» **Data section**

*****

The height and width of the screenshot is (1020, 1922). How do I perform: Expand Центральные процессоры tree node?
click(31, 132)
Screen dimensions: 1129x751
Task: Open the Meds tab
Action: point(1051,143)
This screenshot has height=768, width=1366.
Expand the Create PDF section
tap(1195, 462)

*****

» **Your objective**
Each entry needs to be written out again, exactly as given.

» **Answer to this exercise**
The height and width of the screenshot is (1020, 1922). How do I perform: Expand Центральные процессоры tree node?
click(31, 132)
Screen dimensions: 1129x751
Task: Open the Meds tab
Action: point(1051,143)
This screenshot has height=768, width=1366.
Expand the Create PDF section
tap(1195, 462)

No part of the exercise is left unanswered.